# UAE drivers license. How do I get one?



## ipguy (Jul 31, 2011)

How do I get a local drivers license


----------



## CDN2012 (Jun 15, 2011)

Do you currently have a DL right now? If so from what country? Because some can be converted to a UAE license. 
I just did mine last week. 
You will have to get an eye exam done at any clinic(bring a passport photo) and tell them its for a drivers license
As i'm from Canada, i had to goto the Canadian Consulate to get a letter saying my license is authentic.
Then goto an RTA office, call them to find the nearest on for you, and bring all your documents like passport with visa, eye exam, letter from consulate if you need and your DL from your home country.
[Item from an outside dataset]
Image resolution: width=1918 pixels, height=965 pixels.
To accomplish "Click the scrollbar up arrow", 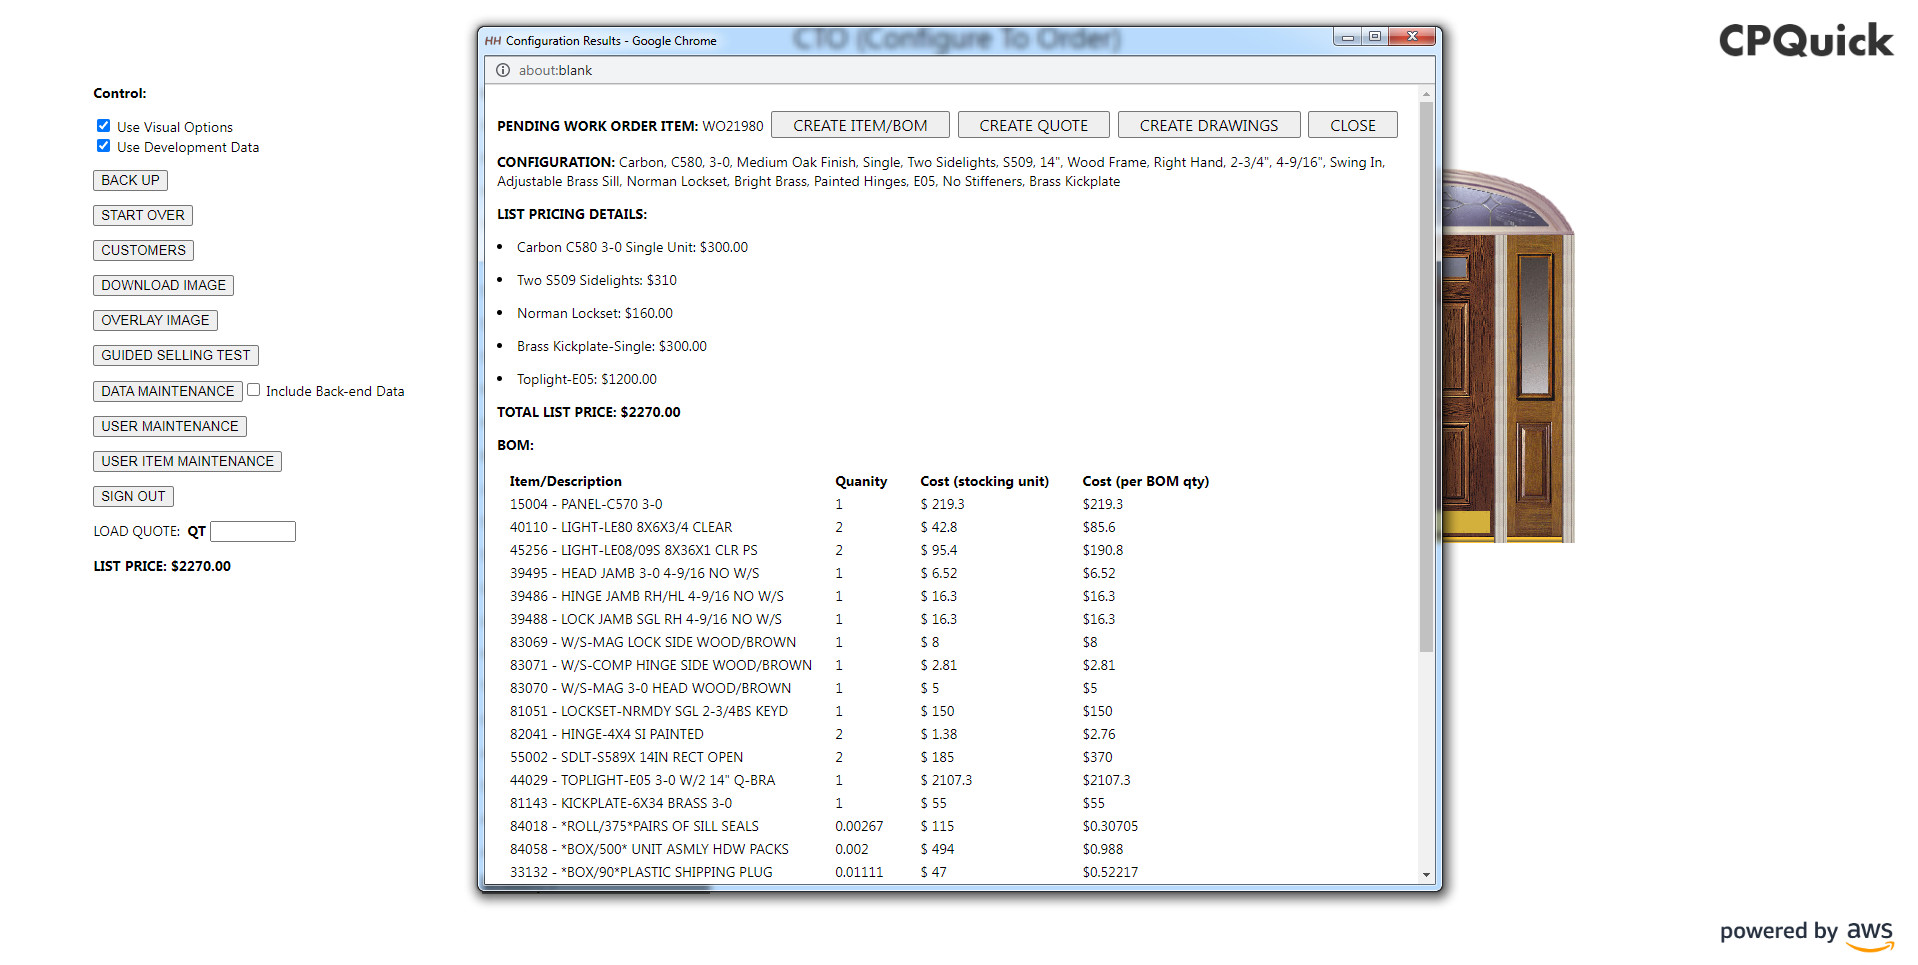I will point(1427,92).
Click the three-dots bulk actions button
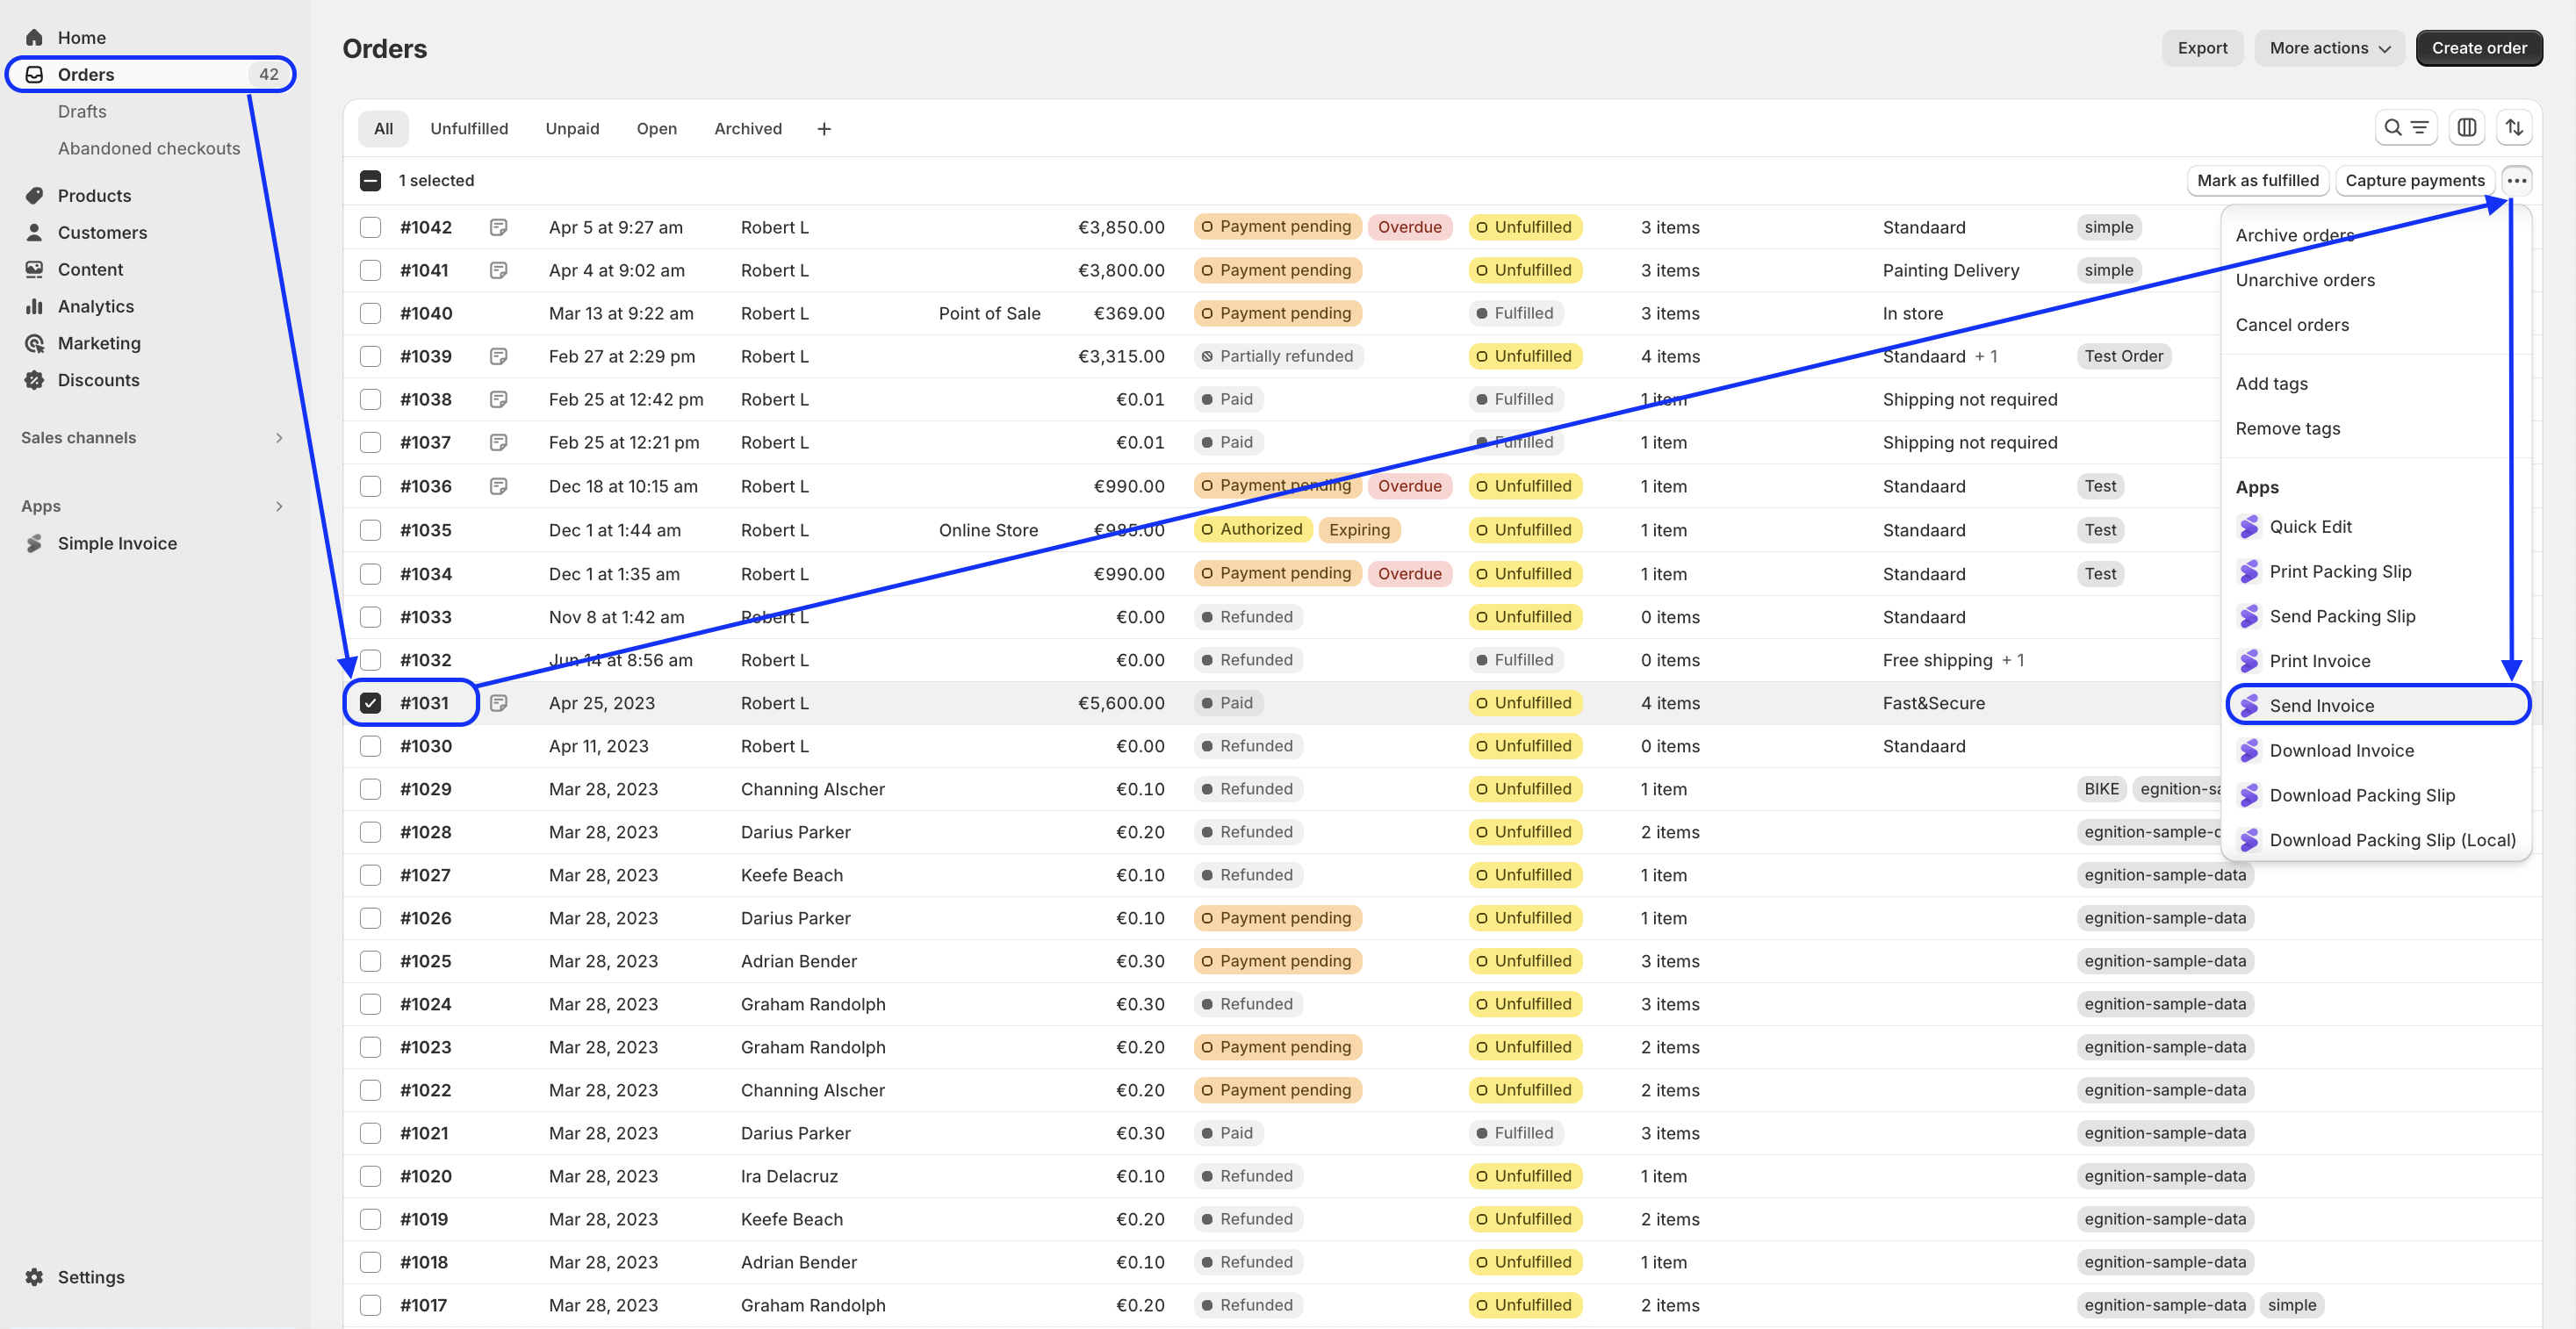The width and height of the screenshot is (2576, 1329). tap(2516, 181)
And after they enter all your info into the data base they will take your picture and give you a DL on the spot.
I believe thats all that i had to do.

If your not converting your DL, i'm not sure of the process.


----------



## Felixtoo2 (Jan 16, 2009)

I don`t mean to seem rude but this has been covered so many times already that you could do a forum search first!!


----------



## pamela0810 (Apr 5, 2010)

I'm going to second Felix's post. Ipguy, you've been asking questions on several different threads now and it seems like you're not even bothered to google and do a little bit of research by yourself or even use the 'search' function on the forum!


----------



## dizzyizzy (Mar 30, 2008)

Please do a search. This has been covered way too many times before so you will find the information you need for sure.


----------